Huang Hsiao-Ching, Tadrous Mina, Awadalla Saria, Touchette Daniel, Schumock Glen T, Lee Todd A
Department of Pharmacy Systems, Outcomes and Policy, University of Illinois Chicago, Chicago, IL, USA.
Leslie Dan Faculty of Pharmacy, University of Toronto, Toronto, Ontario, Canada.
Drug Saf. 2025 Aug 12. doi: 10.1007/s40264-025-01597-8.
A case-crossover study is a self-controlled design most appropriate for evaluating transient medication exposures. However, it has increasingly been used in studies of chronic medications and can cause bias in effect estimates that vary based on the pattern of medication use. The goal of this study was to evaluate the magnitude of this bias across different medication-use patterns.
To quantify the magnitude of the bias introduced by different medication patterns and evaluate different case-crossover approaches to mitigate the bias.
We conducted a simulation study evaluating the bias introduced by (1) seven common medication patterns separately, and (2) cohort with 15 different patterns combined. We evaluated each scenario under risk ratios of 0.50, 0.75, 1.00, 1.50, and 2.00. Each approach was analyzed using conditional logistic regression comparing the probability of exposure on the outcome day to 30 days prior. A case-time-control design was used in each of the scenarios. Sensitivity analysis was performed to evaluate the impact on the estimates when changing the length of the risk and control windows. We conducted a real-world example focusing on sodium-glucose co-transporter-2 inhibitor users as real-world examples.

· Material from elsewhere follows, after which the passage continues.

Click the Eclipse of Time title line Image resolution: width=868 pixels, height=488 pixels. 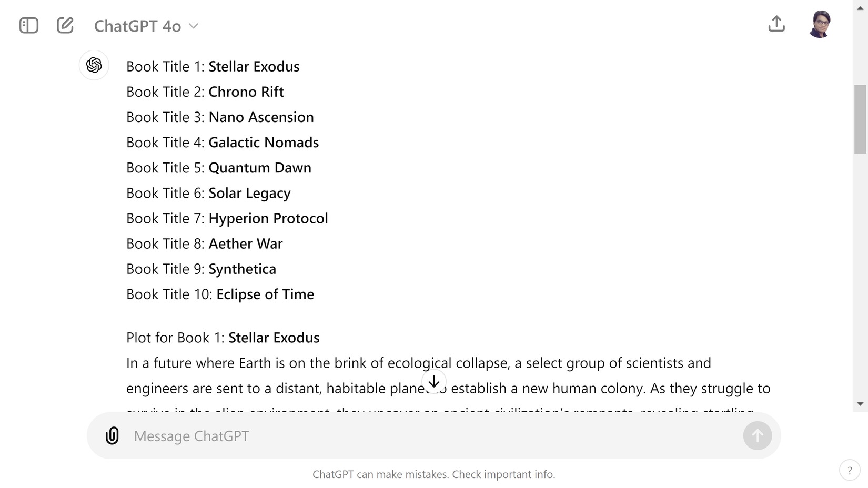click(220, 294)
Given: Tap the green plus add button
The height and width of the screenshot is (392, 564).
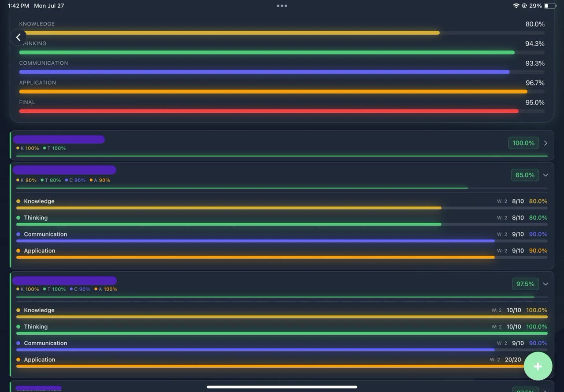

The case-crossover design resulted in unbiased estimates when patterns were consistent with transient exposures but were biased upward with prolonged exposure patterns. The magnitude of the bias varies by patterns or pattern combinations. When evaluating prolonged exposures individually or combined as a cohort with mixture patterns, case-time-control with extended risk and control window (30 days) produced unbiased results (mean bias ≤ 0.03).
Researchers who use the case-crossover design to evaluate non-transient exposures should implement recommended methods to account for biases.
病例交叉研究是一种自我对照设计,最适合用于评估短暂性药物暴露。然而,它越来越多地被用于慢性药物研究,并且可能导致基于药物使用模式而变化的效应估计偏差。本研究的目的是评估不同药物使用模式下这种偏差的程度。
量化不同药物模式引入的偏差程度,并评估不同的病例交叉方法以减轻偏差。
我们进行了一项模拟研究,分别评估(1)七种常见药物模式引入的偏差,以及(2)具有15种不同模式组合的队列引入的偏差。我们在风险比为0.50、0.75、1.00、1.50和2.00的情况下评估每种情况。使用条件逻辑回归分析每种方法,比较结局日与30天前的暴露概率。在每种情况下都使用了病例-时间-对照设计。进行敏感性分析以评估改变风险和对照窗口长度时对估计值的影响。我们以钠-葡萄糖协同转运蛋白2抑制剂使用者为例进行了一个实际案例研究。
当模式与短暂暴露一致时,病例交叉设计产生无偏差估计,但在暴露模式延长时会向上偏差。偏差程度因模式或模式组合而异。在单独评估延长暴露或与混合模式作为队列组合评估时,具有延长风险和对照窗口(30天)的病例-时间-对照产生了无偏差结果(平均偏差≤0.03)。
使用病例交叉设计评估非短暂暴露的研究人员应采用推荐方法来考虑偏差。